TEXT PROVIDED:
-*-*-

Visual Studio can help you implement an interface. Hover the cursor over the interface name in the class heading. A little underline appears underneath the first character of the interface name — it's a Smart Tag. Move the cursor until a menu opens and then choose Implement Interface. Presto! A skeleton framework appears; you fill in the details.

Using the newer C# 8.0 additions

Microsoft added a lot of functionality to C# 8.0 interfaces, so it pays to spend a little more time reviewing them. The IRecordable8 program provides more than the interface code snippets you’ve seen so far so that you can gain an understanding of the C# 8.0 difference. This code requires use of the .NET Core template, rather than the .NET Framework template. In addition, you must choose .NET 6.0 when asked for the Target Framework in the Console Application Wizard. Here is the IRecordable interface used for this example:

public interface IRecordable
{
// This is a default implementation.
public string GetName()
{
return "Writing Device";
}

private static int _numDevices;
public static int NumDevices
{
get { return _numDevices; }
set { if (value >= 0) _numDevices = value; }
}

public static bool IsDeviceAvailable()
{
if (NumDevices > 0)
return true;
else
return false;
}

string Description();

void PerformWrite(string Stuff);
}

This example doesn't show everything you can do, but it provides you with some ideas about what is possible. Notice that the instance method, GetName(), has an implementation, as does the static property, NumDevices, and the static method, IsDeviceAvailable(). You don't have to implement any of these members in your class if the default implementations will work. It’s essential that you create NumDevices as shown because interfaces don’t support the auto-implemented properties that classes do. However, you don’t see an implementation for either Description() or PerformWrite(), so you need to provide an implementation for them in your class. Consequently, this is what a class based on the IRecordable interface might look like:

internal class Pen : IRecordable
{
internal Pen()

-*-*-

WHAT TO DO:
Edit the passage on C# 8.0 interfaces starting at "public string GetName()" and ending at "static bool IsDeviceAvailable()", changing every "_numDevices" to "_deviceCount". The material comes from a separate source, unrelated to the passage on C# 8.0 interfaces.

RECORDED DATA:

-*-*-

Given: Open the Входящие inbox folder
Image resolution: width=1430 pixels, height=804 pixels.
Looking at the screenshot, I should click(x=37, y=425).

-*-*-

THE RESULT:
public string GetName()
{
return "Writing Device";
}

private static int _deviceCount;
public static int NumDevices
{
get { return _deviceCount; }
set { if (value >= 0) _deviceCount = value; }
}

public static bool IsDeviceAvailable()